» **Try it**
Your output should be exactly the lines from the one containing "Where should I" through the last line of the listing, and nothing else. Pictures stay out.

┌──

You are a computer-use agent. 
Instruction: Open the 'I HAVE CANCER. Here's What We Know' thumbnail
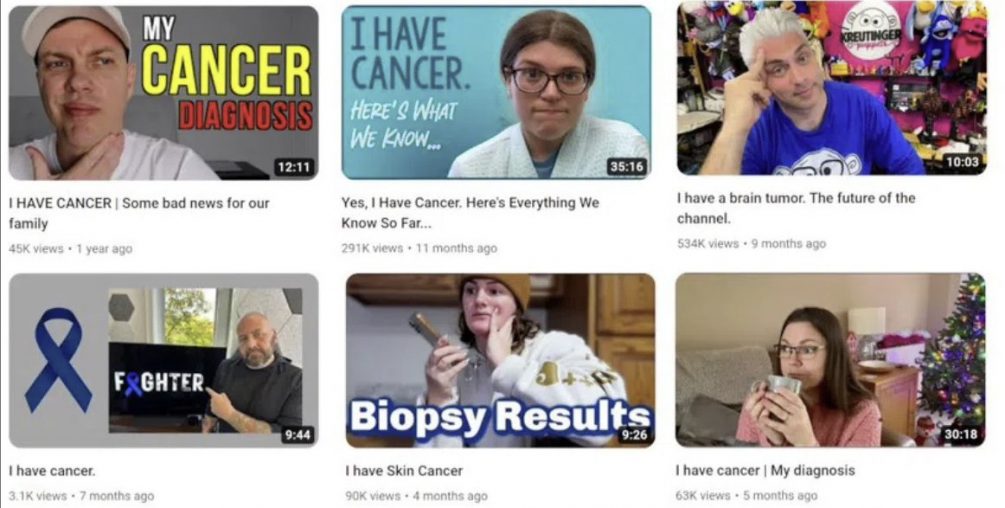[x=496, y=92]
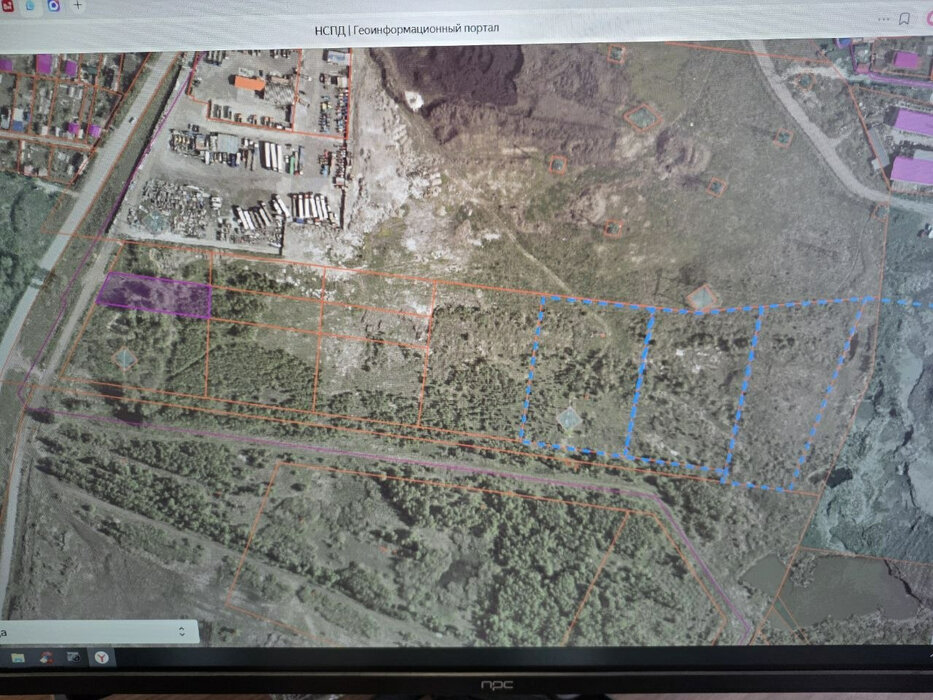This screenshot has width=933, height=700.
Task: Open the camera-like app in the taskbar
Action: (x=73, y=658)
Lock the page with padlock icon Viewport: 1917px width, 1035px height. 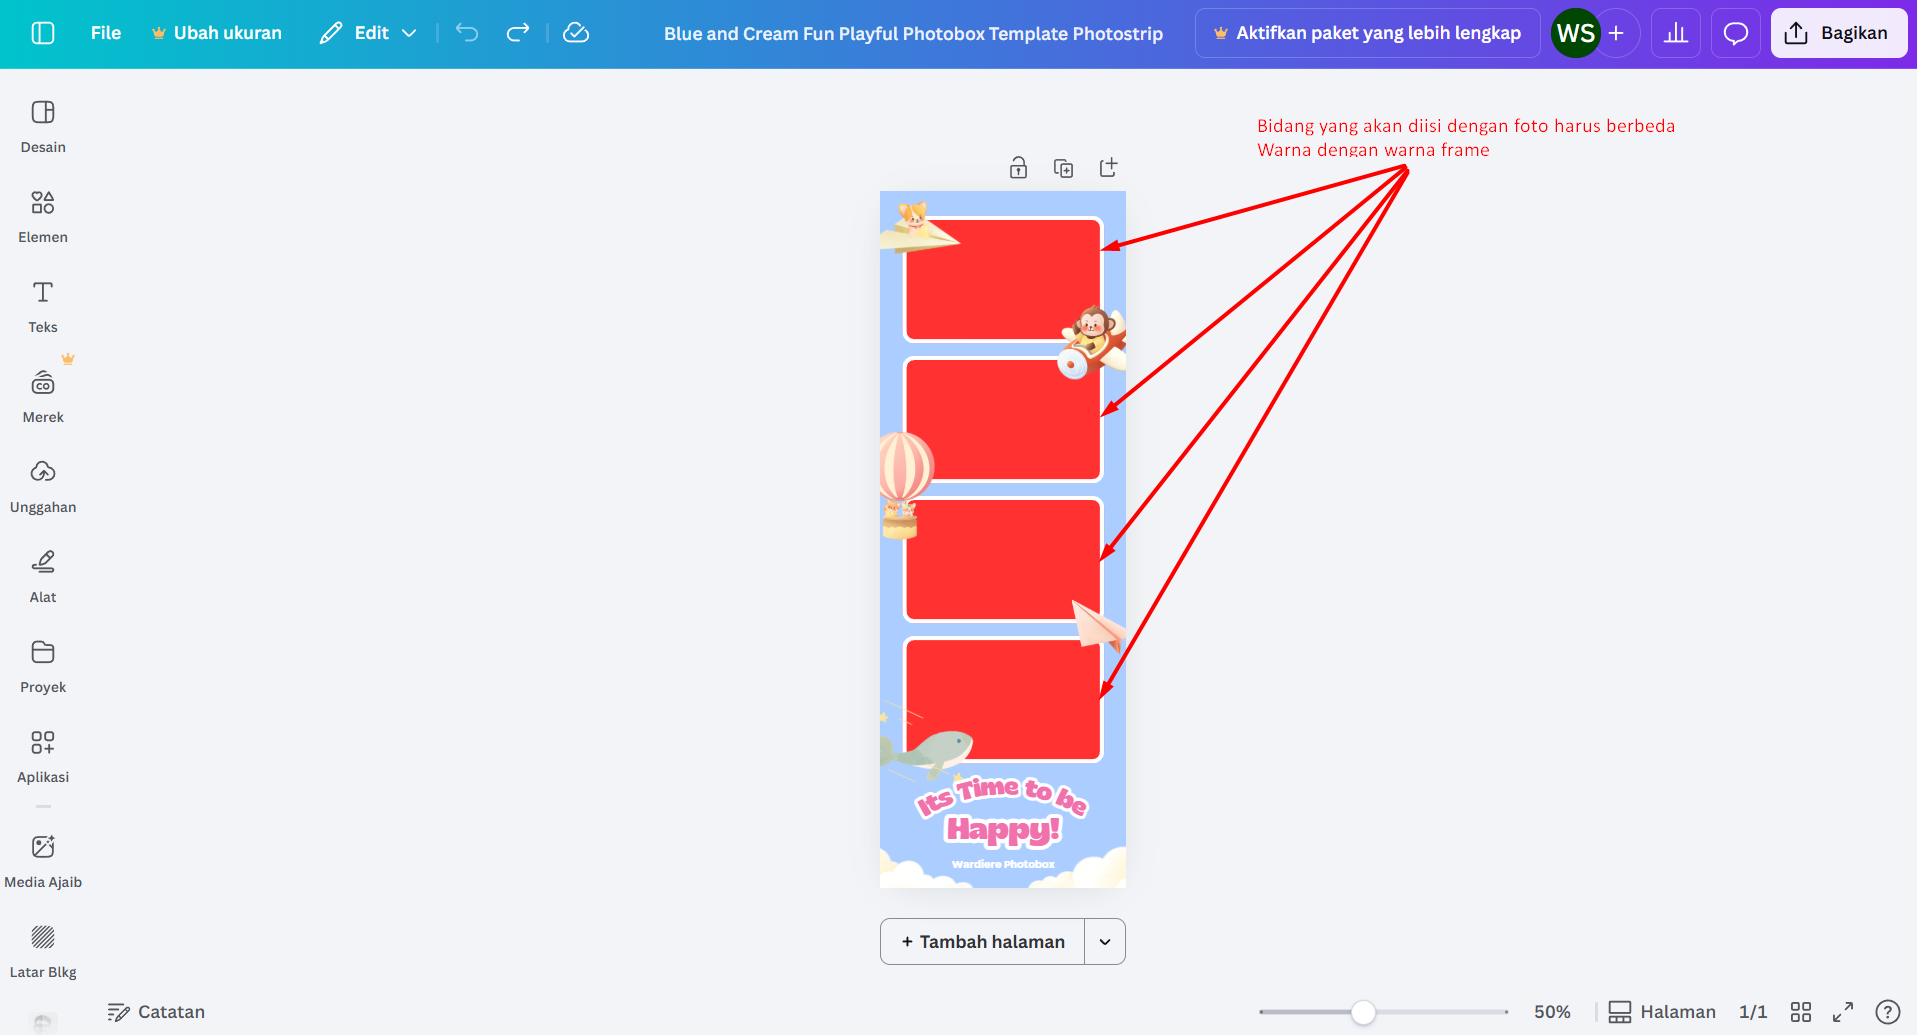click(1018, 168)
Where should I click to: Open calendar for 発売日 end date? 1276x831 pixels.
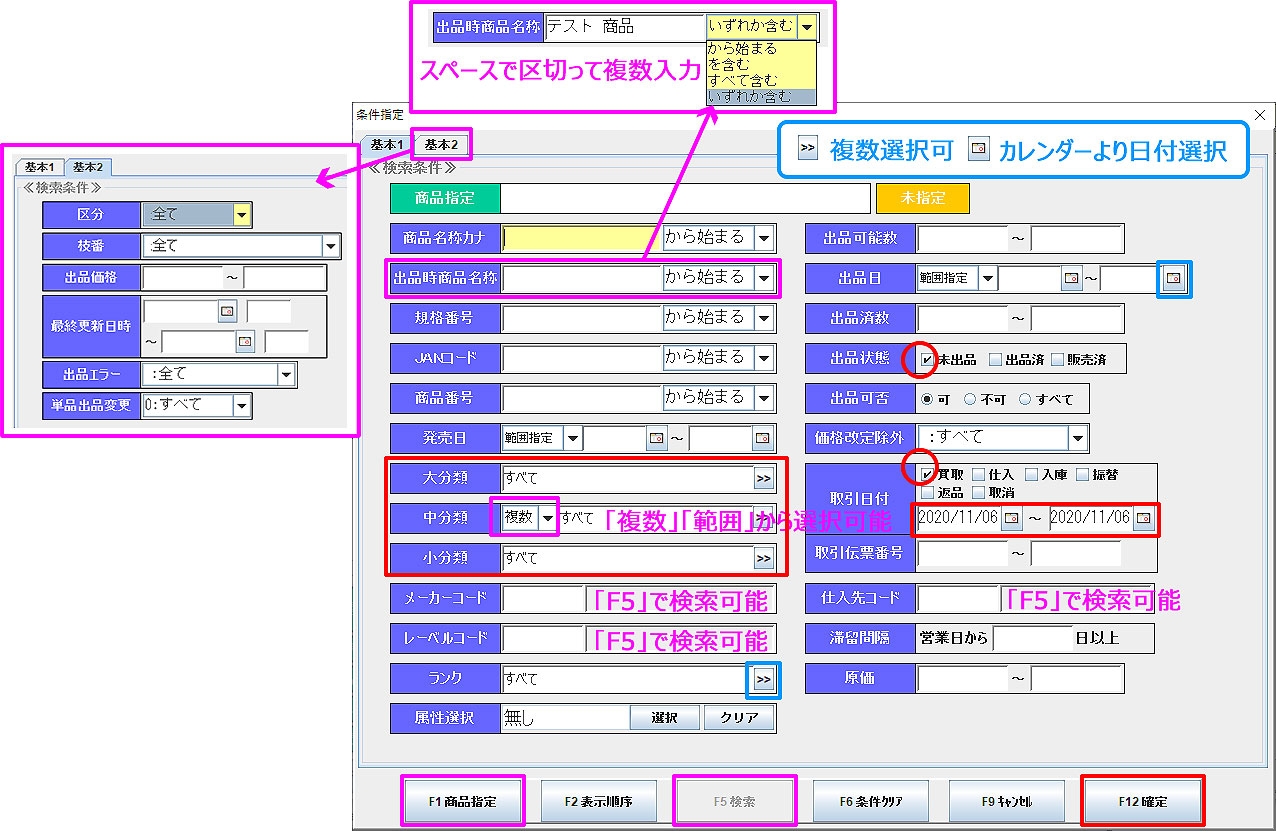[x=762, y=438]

└──

» **Answer to the problem**
Where should I click to: Open calendar for 発売日 end date? 1276x831 pixels.
[x=762, y=438]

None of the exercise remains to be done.